Şükran: bundan sonra ne olacak ?
Derin: nasıl yani ?
Şükran: umut'a ne olacak ?
Faruk m.: Maalesef ki Umut bir süreliğine yetimhane de kalacak. Eğer selinin bir akrabası veya bir yakını Umut'u evlatlık edinmek isterse işlem başlatılacak.
Ege: Faruk abi sen ne diyorsun ya !?
Egemen: çocuk daha yeni annesini kaybetti. Ne demek yetimhaneye gidecek.
Faruk m.: Çocuklar elimizden bir şey gelmiyor maalesef.

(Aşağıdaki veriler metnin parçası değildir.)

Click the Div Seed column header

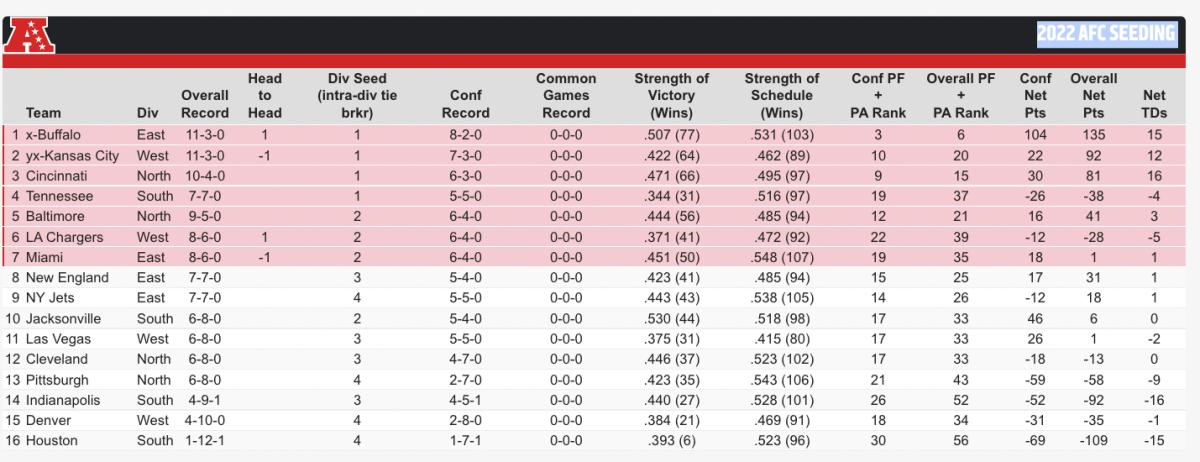(x=357, y=96)
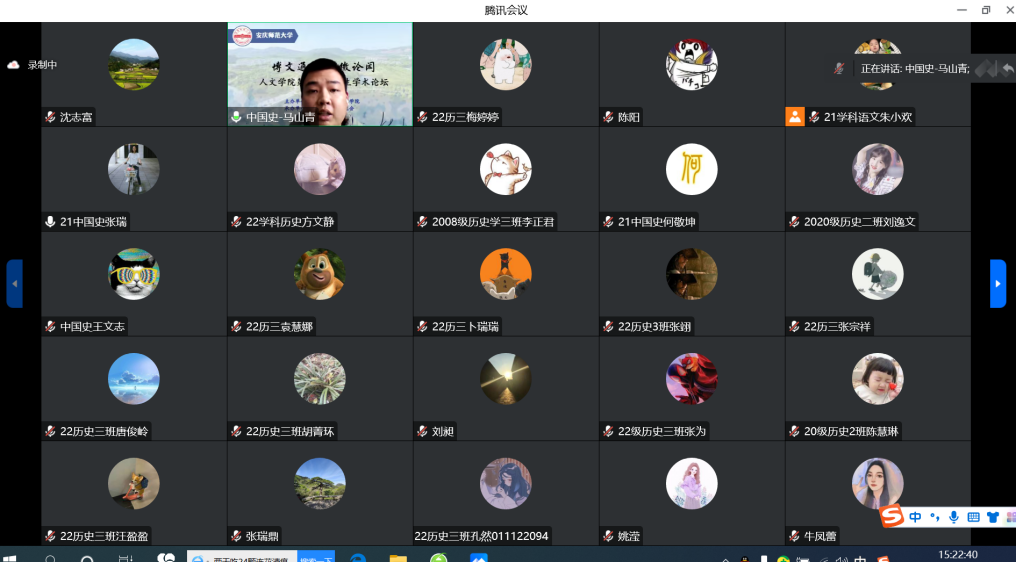The width and height of the screenshot is (1016, 562).
Task: Select the 陈阳 participant avatar
Action: click(x=692, y=65)
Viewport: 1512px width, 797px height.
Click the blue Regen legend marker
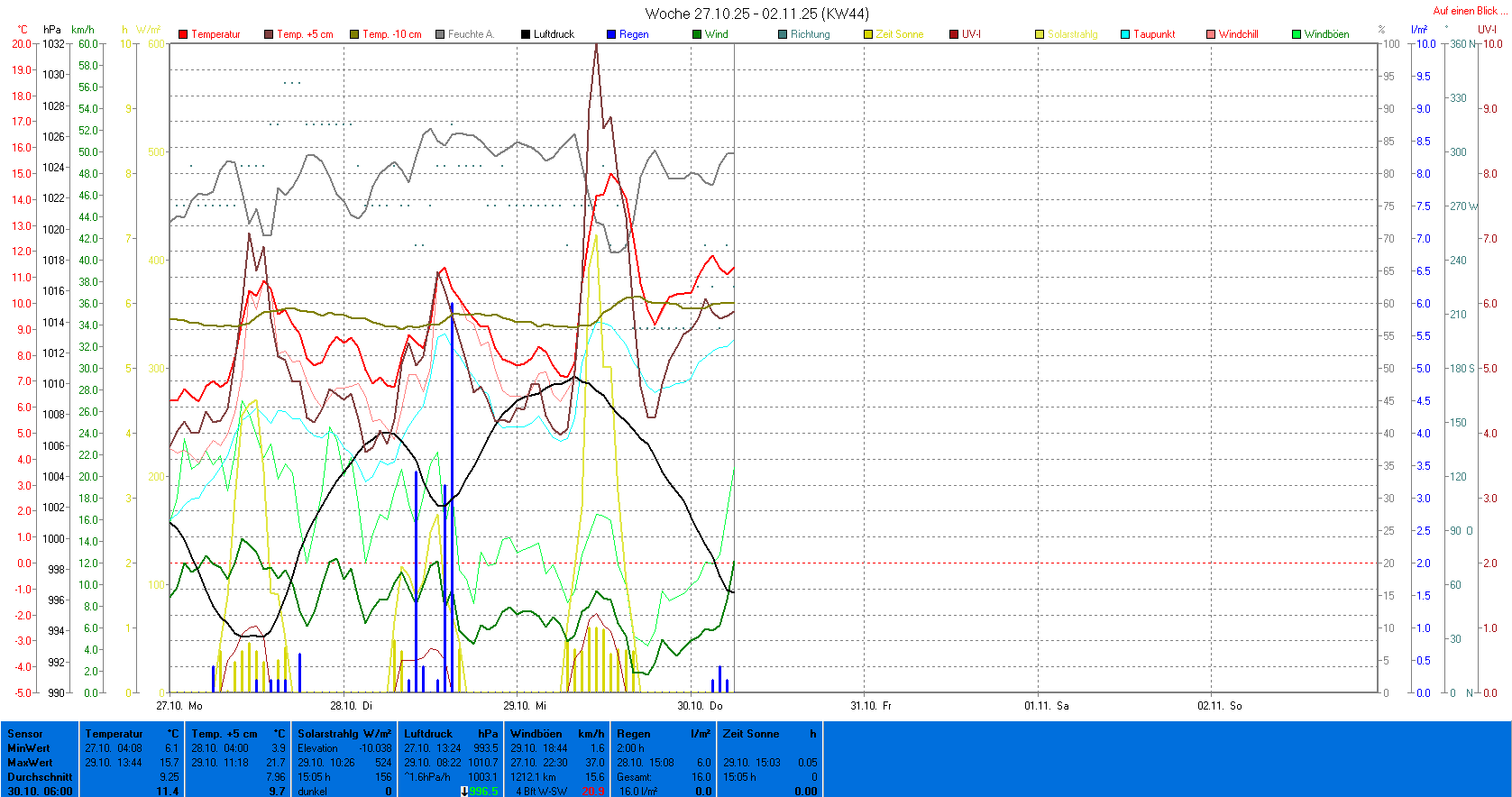(x=611, y=34)
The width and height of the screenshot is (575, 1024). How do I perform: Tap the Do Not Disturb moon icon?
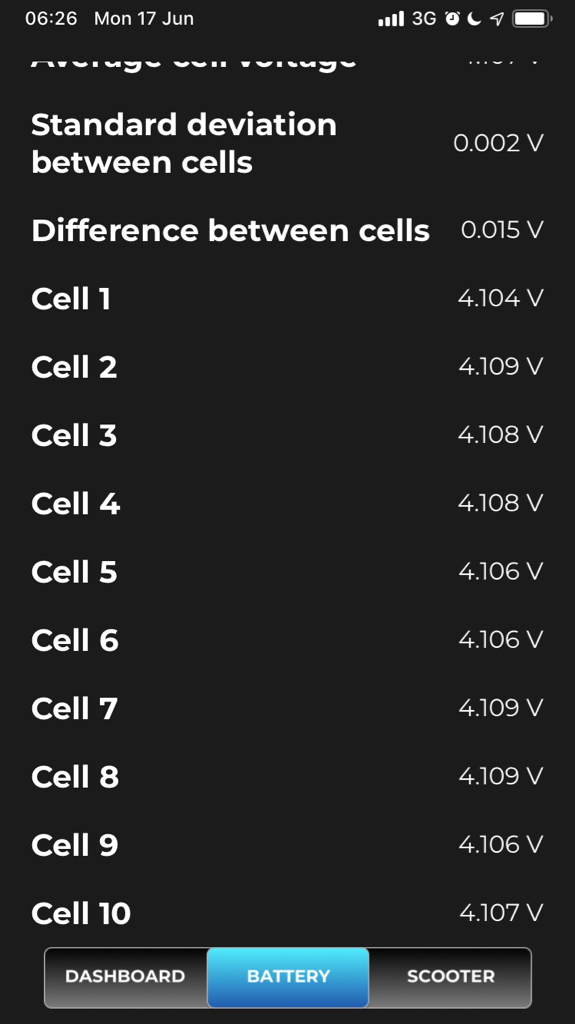pyautogui.click(x=474, y=19)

Onur: sakin olun böyle bağırmamız bir işe yaramayacak. Onun yerine bir çözüm bulmamız lazım.
Ece: onur haklı.
Cemal: Umut'u evlat edinmek için bizde başvursak.
Egehan: mantıklı.

İstanbul
Hastane
Pınarın ameliyattan çıkmasının üstünden 5 saat geçmiştir. Rıza ve Ayla çok kötü durumdadır. Selin ve Ali şehit olmuştu aynı zamanda kızları ölümle burun burunaydı. Ama onların elinden hiç bir şey gelmiyordu. Murat, Sinan, elif ve Zeynepten gitmemiştir.
Murat: rıza baba biz çocukları alıp gidelim artık.
Rıza m.: Tamam murat.
Tekin: abi nereye gidiyorsunuz ?
Murat: Ankara'ya gidecez.
Tunç: abi bende gelsem olur mu ?
Tunç'un öyle demesi ile Muratlar bir birine bakar. Tunç'un selin ve Ali gittikten sonra kötü olduğunu görmüşlerdir. Ondan kabul ederler
Sinan: baban izin verirse gel.
Tunç: babama sormama gerek yok abi. Ben hem reşitim hemde eğer onlar Ali abiye inansaydı ve selin abladan bir şey saklamasaydı oraya gitmemize hiç gerek olmayacaktı. Hepsi onların yüzünden oldu bir de gitmeme izin vermeme gibi bir şey yapamaz. Hadi gidelim abi.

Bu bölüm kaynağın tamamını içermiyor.